Damiano Michieletto ha fatto centro
con la prima esecuzione italiana in forma scenica di Mass di
Leonard Bernstein, alle Terme di Caracalla. ll pubblico, tornato
finalmente a prendere posto nella meravigliosa sede storica
della stagione estiva dell' Opera di Roma dopo la parentesi di
due anni al Circo Massimo a causa del Covid, ha tributato un
lunghissimo applauso all'allestimento della composizione
definita dallo stesso autore ''un pezzo teatrale per cantanti,
musicisti e ballerini''. Non fu così nel settembre 1971 quando a
Washington la critica stroncò il lavoro commissionato da
Jacqueline Kennedy per inaugurare il memoriale dedicato al
marito ucciso a Dallas nel 1963. Il giovane regista veneziano,
al debutto a Caracalla dopo aver realizzato con la Fondazione
capitolina nel 2020 in piena emergenza sanitaria uno
straordinario ''Rigoletto'', ha attualizzato lo spirito
pacifista dell' opera mettendo al centro della scena il muro
delle divisioni e delle incomprensioni su cui scorrono i luoghi
del mondo in cui è stato innalzato.
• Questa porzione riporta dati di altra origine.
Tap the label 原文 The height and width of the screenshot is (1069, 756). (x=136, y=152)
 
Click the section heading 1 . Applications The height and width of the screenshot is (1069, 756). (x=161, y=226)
Contro questo muro si
scontra il celebrante, l'applauditissimo baritono austriaco
Markus Werba, alla guida di una comunità di fedeli su cui
irrompe il gruppo di 'street singer' animato dal dubbio e dalla
volontà distruttiva.
''Mass ha tante cose dentro'' aveva detto Michieletto alla
vigilia della 'prima'. La partitura di Bernstein effettivamente
miscela musical, inserti di brani registrati, jazz, rock. E se
sono evidenti gli accenni al suo capolavoro West Side Story, il
pensiero a volte rimanda a Jesus Christ Superstar, pubblicato
come doppio album 1970 e rappresentato a Broadway nell' ottobre
successivo.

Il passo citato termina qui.